Constantin Brancusi's La jeune fille sophistiquée (Portrait de Nancy Cunard) (1932). Courtesy of Christie's.
Constantin Brancusi's La jeune fille sophistiquée (Portrait de Nancy Cunard) (1932). Courtesy of Christie's.

Christie’s Impressionist and Modern sale in New York on Tuesday evening, May 15, could perhaps be best summed up in the sale of one of its premier lots, Constantin Brancusi’s La jeune fille sophistiquée (Portrait de Nancy Cunard) (1932). Estimated in the region of $70 million, the unique bronze cast ultimately sold to a phone bidder handled by co-chairman of Postwar and Contemporary Art Loïc Gouzer for a record-setting price of $71 million. (Final prices, unless noted, include premiums; pre-sale estimates do not.)
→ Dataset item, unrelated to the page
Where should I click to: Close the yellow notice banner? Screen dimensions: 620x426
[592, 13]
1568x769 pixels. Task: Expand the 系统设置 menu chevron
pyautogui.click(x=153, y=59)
And yet auctioneer Adrien Meyer spent a fair portion of the bidding looking toward the auction house’s skybox, seemingly hoping to coax another bid or two out of a buyer invisible from press row, to no avail. Like living out a quiet life married to your high school sweetheart, it was a happy result that also left you wondering what more there might have been out there.

So it went for the auction as a whole. Against a pre-sale estimate that hovered around $437.8 million, it raked in $415.8 million, set two world-auction records, and delivered an impressive 89 percent sell-through rate. (Seven lots—roughly $98.35 million of the total—had been guaranteed before the sale: approximately $15 million marked in the catalogue and around $83 million more accruing from additional secured lots announced from the rostrum.)

Withdrawn from the sale: Pablo Picasso’s Le Marin (1943). © 2018 Estate of Pablo Picasso / Artists Rights Society (ARS), New York. Courtesy of Christie’s.

However, three works were withdrawn from the sale between last Monday and tonight’s first bid. Meyer announced at the start of the evening’s proceedings that a Chagall slated to be the seventh lot had exited the offering pool, joining scandal-rocked casino magnate and mega-collector Steve Wynn’s two star Picasso works, both pulled last week. Since the house had guaranteed Le Marin (1943) and Femme au chat assise dans un fauteuil (1964)—and secured third-party guarantees for each—the evening’s haul would have risen by something in the neighborhood of $105 million had they actually reached the auction block. This could have pushed the sales final total from healthy to extravagant if fate had moved in a different direction.

Still, it would be unfair to fixate on counterfactuals. Although we should always be cautious about drawing blanket comparisons between any two auctions based on their shared name, this year’s edition of the Impressionist and Modern sale easily eclipsed last year’s total of $289 million. It also handily beat out last night’s evening auction of the same category at rival Sotheby’s, which raised only $307.4 million in total—over half of it thanks to the $157 million sale of Amedeo Modigliani’s Nu couché (sur le côté gauche) (1917).

Joan Miró’s Femme entendant de la musique (1945). Courtesy of Christie’s.

In comparison, bidding and sales were much more evenly distributed across Christie’s slate of offerings. Roughly one-third of the lots that reached the block sold above their respective high estimates, once fees were factored in. Aside from the Brancusi bronze, Kazimir Malevich’s Suprematist Composition (1916) sold for $85.8 million to Christie’s-rainmaker-turned-dealer Brett Gorvy of Lévy Gorvy, who was bidding in the room with his cell phone glued to one ear. Another expected standout, Joan Miró’s Femme entendant de la musique (1945) brought nearly $21.7 million, or roughly 50 percent above its high estimate of $15 million.

Edouard Manet’s L’Italienne (1860). Courtesy of Christie’s.

And while competition for the premier lots never reached feeding-frenzy levels, there were healthy swells of activity for what buyers must have identified as undervalued gems. Among these were Edouard Manet’s L’Italienne (1860), which Andrew Fabricant of Richard Gray Gallery secured on behalf of a remote client at a price of $11 million—more than twice its estimate of $5 million. Picasso’s Deux nus (1962) went for $2.8 million, against a pre-sale estimate of $700,000 to $1 million (to a phone bidder proxied by Christie’s deputy chairman of American Art Eric Widing, who reprised his role for the same buyer on a $7.1 million Chagall a handful of lots later). And Egon Schiele’s Stehende Rückenakt (1910) more than tripled its high estimate of $1 million, landing at $3.6 million.

Pablo Picasso’s Deux nus (1962). Courtesy of Christie’s.

As always, the question remains how much we should read into the overall Impressionist and Modern market, or the art market as a whole, based on healthy results for a sale of 37 works in an intelligently managed auction. Post-sale chatter attributed the results to quality lots estimated well, but it felt like many, if not most, legitimate buyers were carefully choosing their spots. If that read is correct, then we should expect solid totals in the coming day sales for the category as well. But only time and dollar signs will say for sure.